▸ Short task
Reproduce each line of the data below verbatim, omitting the pictures from your answer.

▸ Record list

Begin

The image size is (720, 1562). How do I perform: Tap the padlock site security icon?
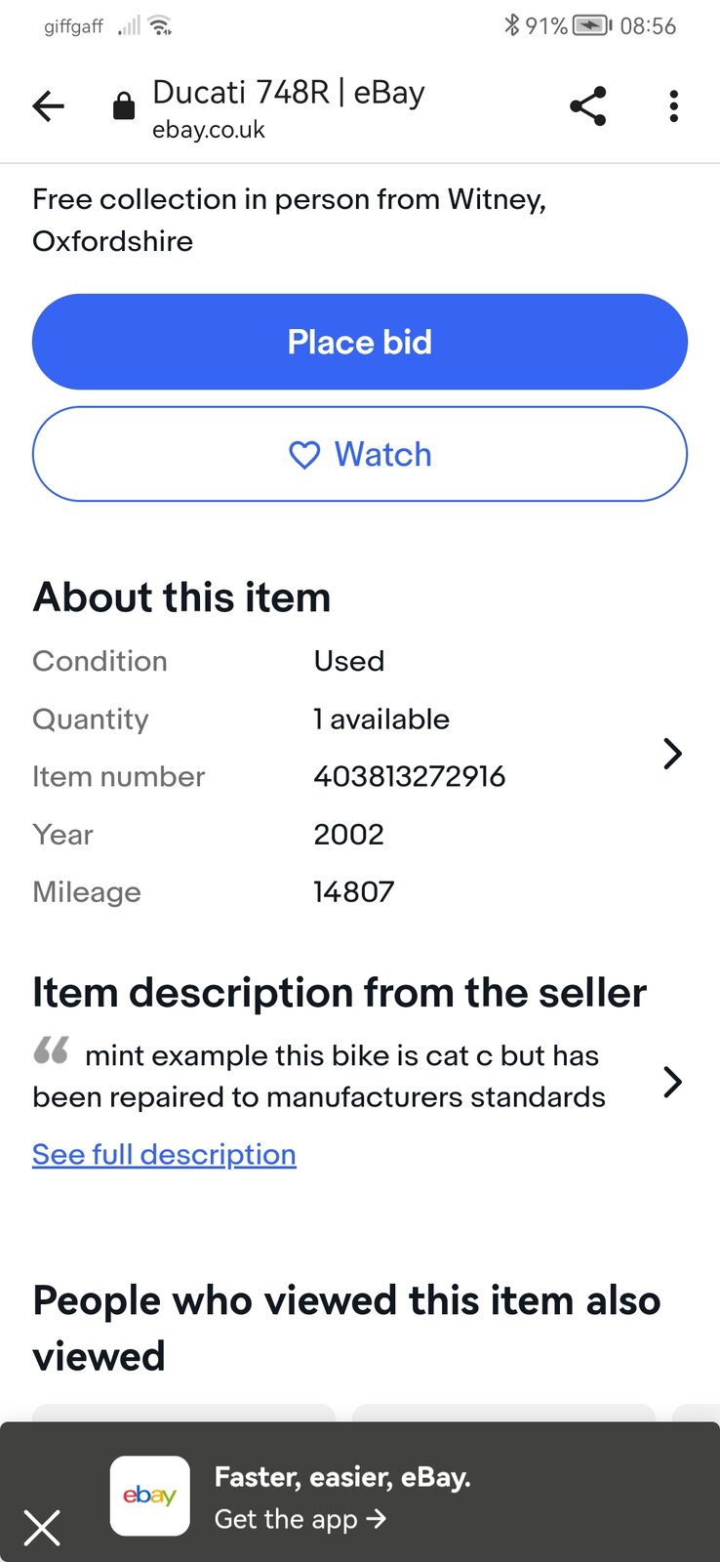pos(124,105)
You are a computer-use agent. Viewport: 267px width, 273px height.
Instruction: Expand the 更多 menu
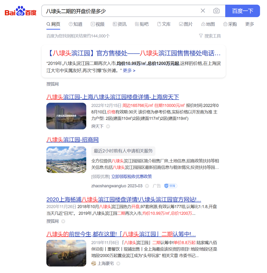click(x=249, y=24)
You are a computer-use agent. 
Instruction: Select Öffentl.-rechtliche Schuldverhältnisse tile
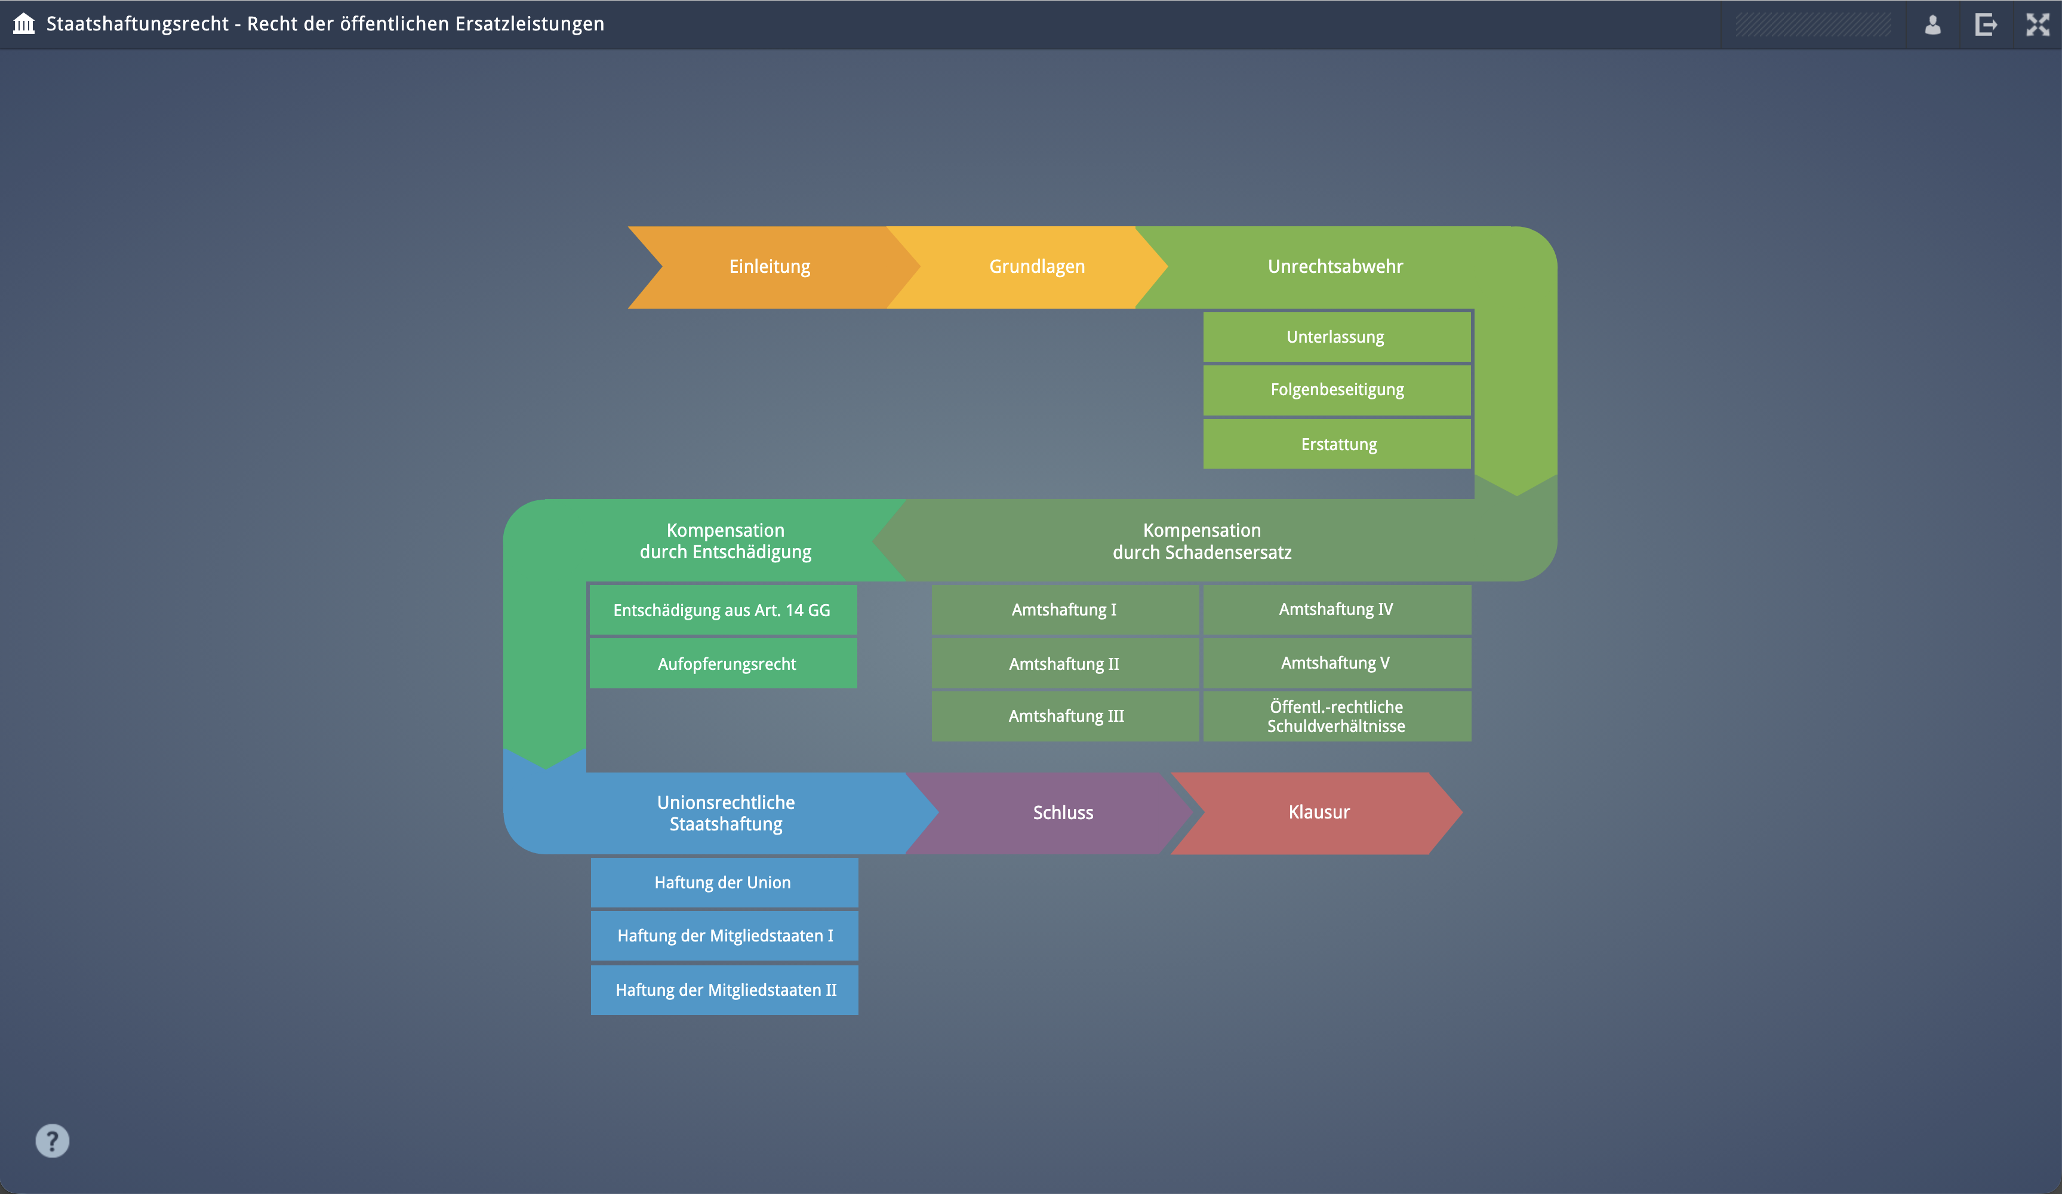point(1335,716)
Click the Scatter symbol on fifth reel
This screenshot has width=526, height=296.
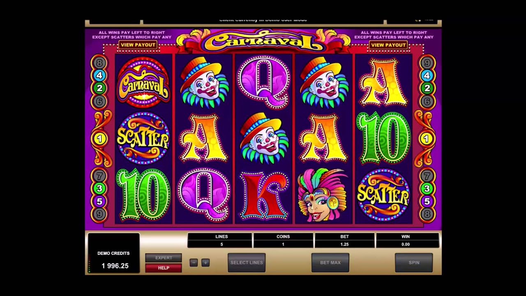tap(383, 194)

End

▸ Task result
The image size is (720, 1562). How do I perform: Tap the padlock site security icon?
pos(124,105)
You are a computer-use agent. Viewport: 267px width, 273px height.
Instruction: Expand the 更多 menu
click(x=249, y=24)
You are a computer-use agent. 
Instruction: Select Öffentl.-rechtliche Schuldverhältnisse tile
point(1335,716)
Click the Scatter symbol on fifth reel
This screenshot has width=526, height=296.
tap(383, 194)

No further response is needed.